Hallo ihr Lieben!
Ich hab länger nix geschrieben weil es nix zu schreiben gab, jetzt schreib ich aber doch mal über ein aktuelles "Problem":
Seit 1.4. steht mein Pferd im Paradies! Aus der Boxenhaltung - im Winter gerade mal 4 Stunden auf der
MatschWinterweide - raus, in eine Offenstallgruppe mit insgesamt sieben Pferden auf einem für die Pferdezahl wirklich riesigem Areal.
Der Anfang war nicht ganz so problemlos: Der Bub kam mit "seiner" Ehefrau Daina in eine bestehende Gruppe aus drei Wallachen und zwei Stuten. Der Herdenchef hat sich dann sofort in Daina verliebt. Die ersten Wochen waren Auslauf und Unterstand in der Mitte geteilt, aber Freixe und der Herdenboss haben sich auf den Seiten des Zauns natürlich mächtig aufgeblasen und sich angegiftet. Als dann der Zaun auf war, waren sich eigentlich alle Pferde einig und es gab null Probleme - nur mit Herdenchef und Freixe. Beide allein unter sich ignorierten sich, aber sobald die Herde dabei war, hat der Herdenchef Freixe recht massiv weggejagt und der war dann ohne Zaun auch nur noch so klein mit Hut
Ihr kennt sicher das Gefühl, das man dann als Pferdemama hat, am liebsten würde man mit der Gerte auf das pöhse Fremdpferd losgehen... Freixe hat einmal richtig böse eingesteckt und war ab dann SEHR auf der Hut, ist schon weg getrabt wenn der Chef auf 20m Entfernung nur mit dem Ohr gewackelt hat.

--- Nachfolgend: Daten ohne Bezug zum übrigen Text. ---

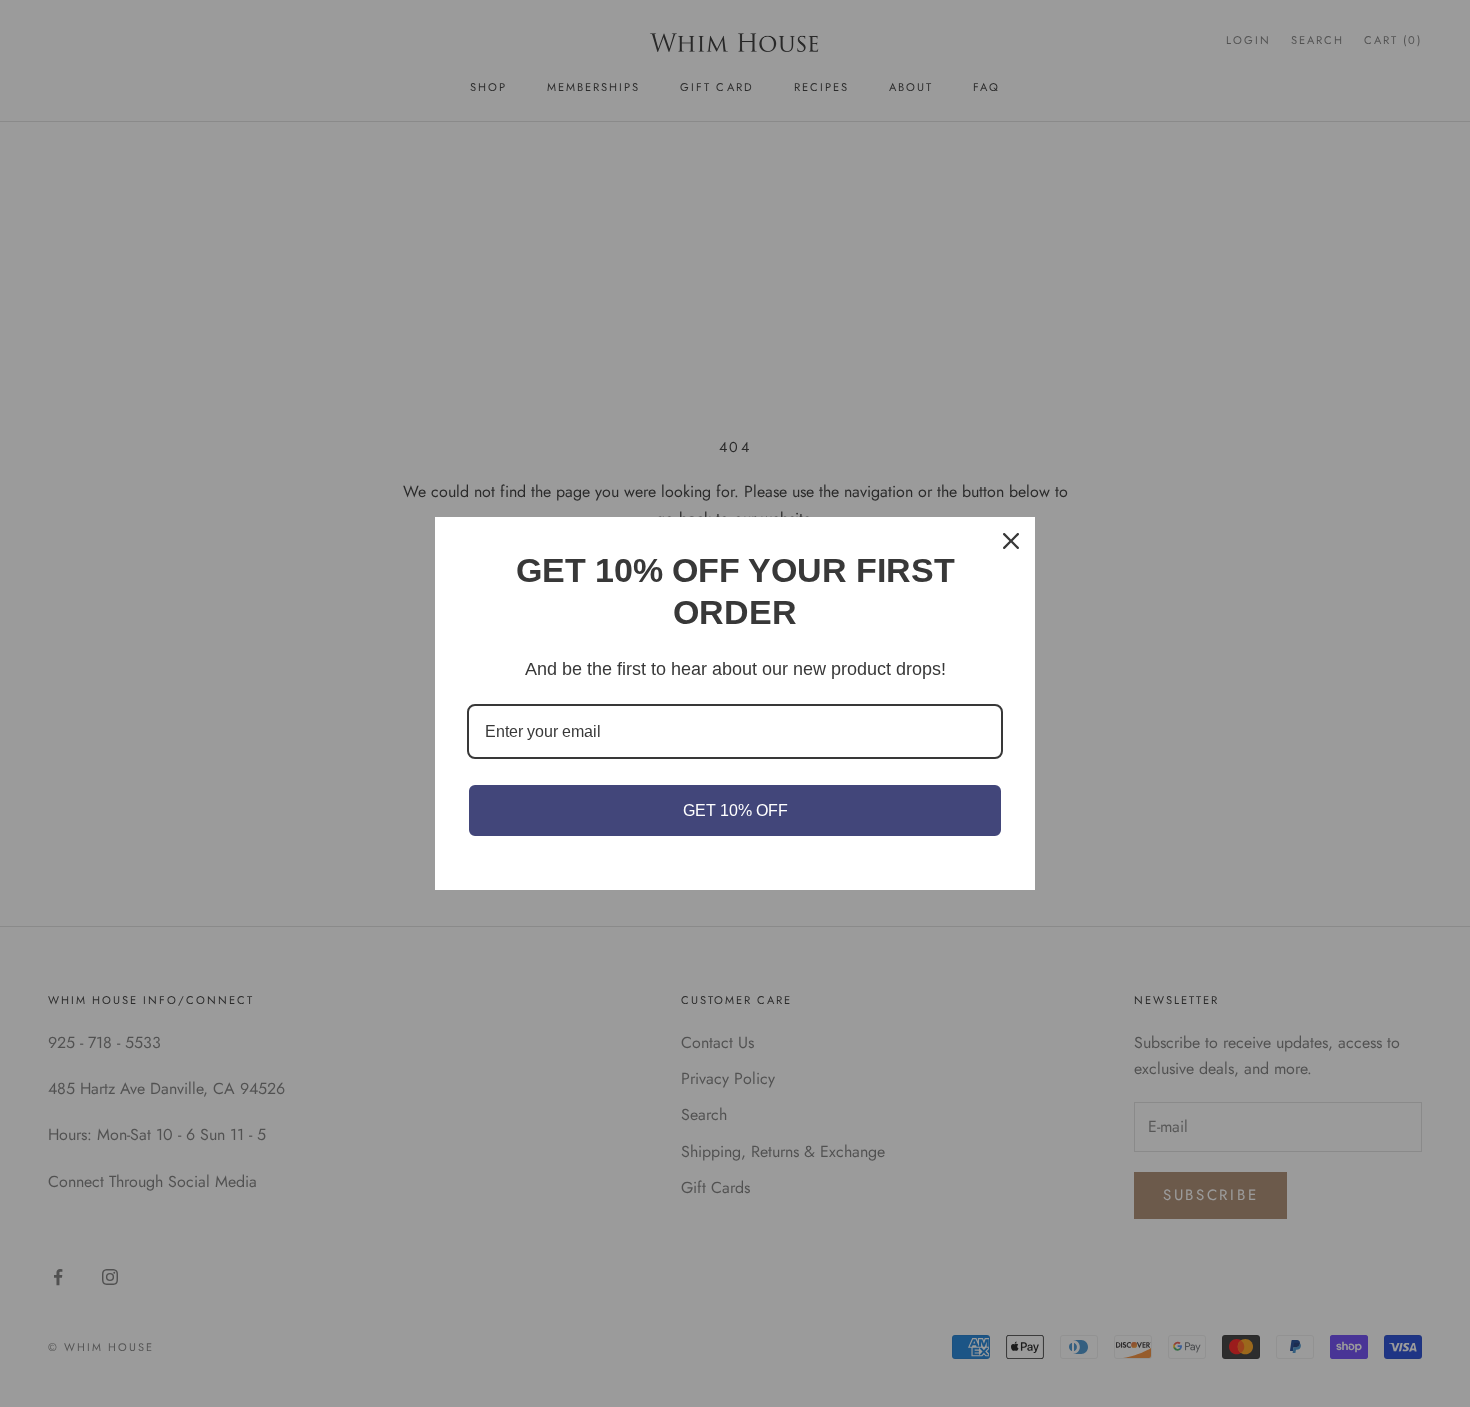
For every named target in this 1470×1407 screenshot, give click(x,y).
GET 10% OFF (735, 810)
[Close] (1011, 541)
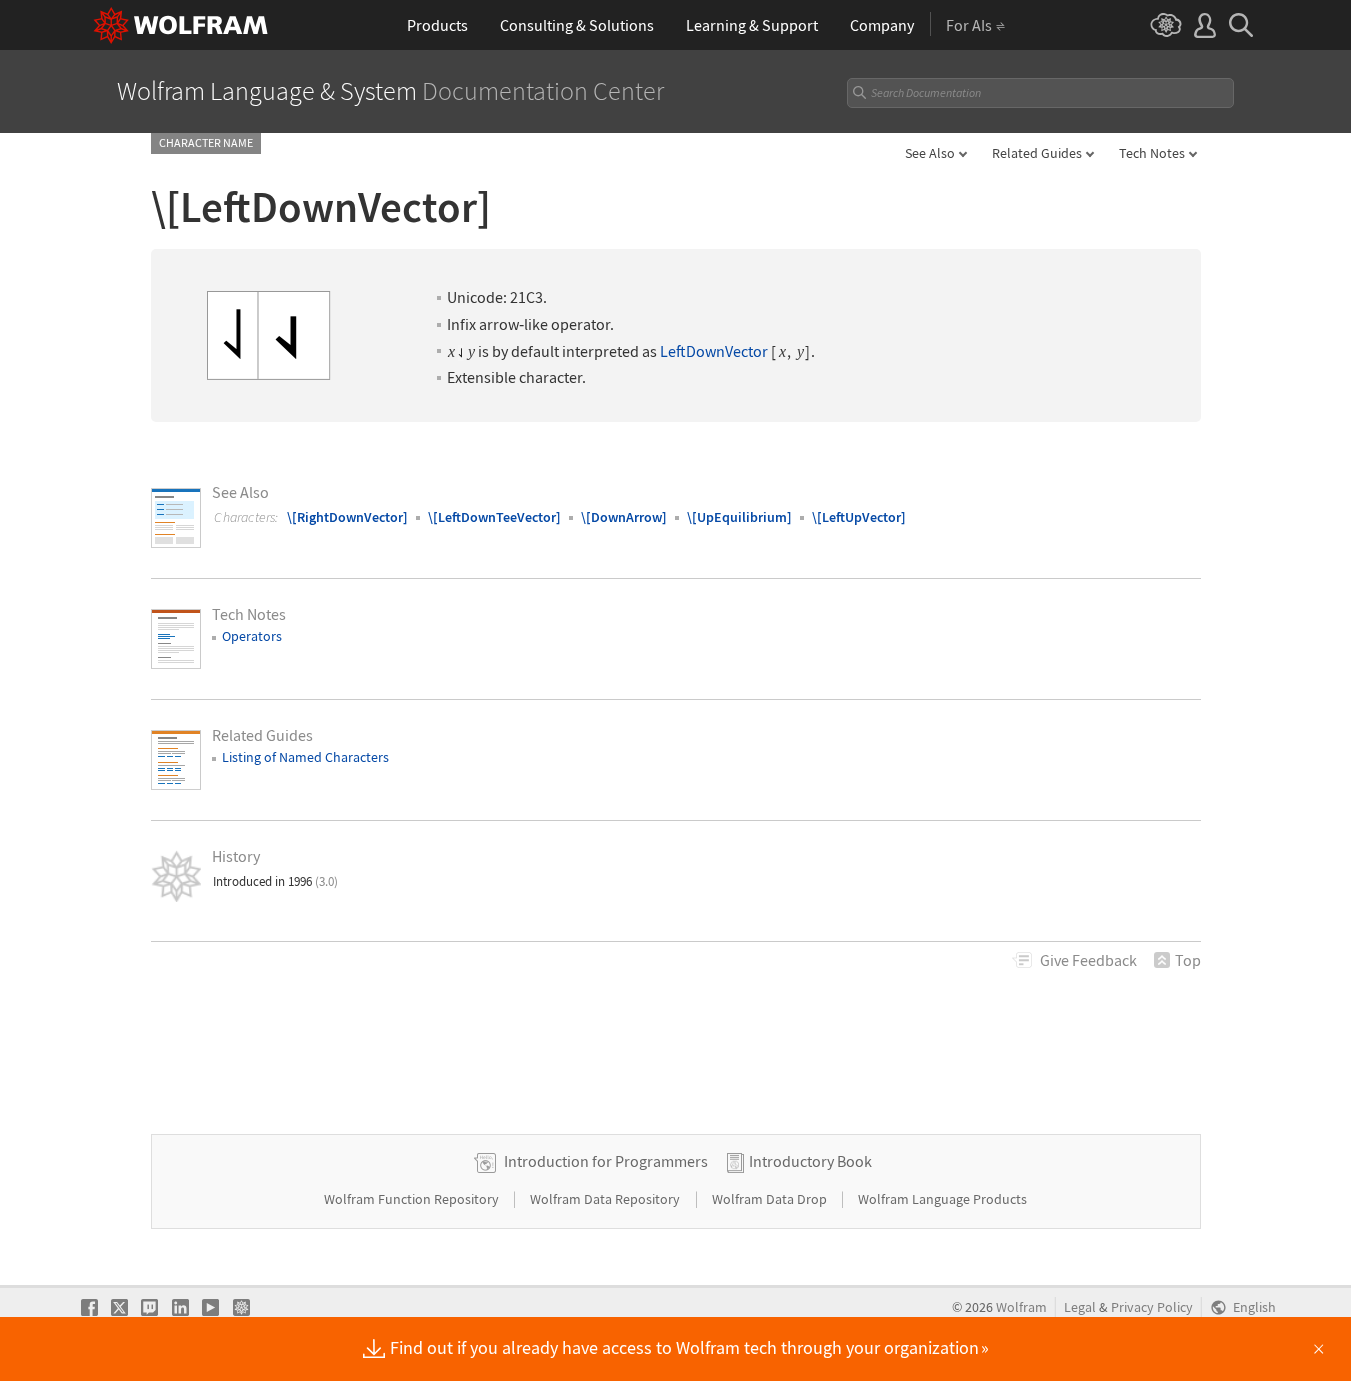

Anfangs war es daher also so, dass Freixe durchaus auch ganz gern mal aus der Gruppe raus kam, wenn ich ihn rief, kam er ans Gatter und hat sich dann auch bei der Bodenarbeit enorm angeboten. Hinzu kam ein Futterproblem - der Stallbesitzer hat Jahre altes Heu verfüttert, das zwar nicht schimmlig war, aber keine Nährstoffe mehr enthielt, Weiden waren noch nicht offen - der Bub hatte also auch mächtig Hunger (keine Sorge, wir haben innerhalb einer Woche gutes Heu organisiert) und fand Clickern total gut! Alle waren ganz beeindruckt, wie er sich ein Bein ausreißt und seine Tricks abspielt.
Tja.
Jetzt ist die Weide offen (wird täglich 5m weiter gesteckt -> immer frisches Gras), sie schwimmen in Heu an mehreren Raufen und in Netzen, und die Gruppe wird von Tag zu Tag harmonischer. Die Liebe zwischen der Stute und dem Herdenchef ist abgekühlt, Freixe ist dem Chef jetzt relativ egal und Freixe kann das inzwischen auch einschätzen, ob er denn wirklich besser gehen soll oder alles ok ist. Sie stehen sogar zusammen in einem Unterstand und schlafen oder fressen aus einer Raufe. Freixe ist an sich viel ausgeglichener geworden, und vor allem: er hustet nicht mehr und die Magenprobleme scheinen vollkommen weg zu sein - das erste Mal seit Jahren kann ich ihn ohne Giften putzen!
Eigentlich alles paletti! Mein Pferd ist im Paradies!
Allerdings hat das scheinbar einen ziemlich doofen Nebeneffekt: Clickern ist ja SO überflüssig geworden! Er kommt nicht mehr zum Tor, wenn ich rufe.
Wenn ich ihn dann eingesammelt habe, ist er mir gegenüber sehr freundlich, lässt sich putzen und satteln, gibt sich auch beim Reiten eigentlich sehr viel Mühe, auch bei der "flotteren" Bodenarbeit an der Longe etc.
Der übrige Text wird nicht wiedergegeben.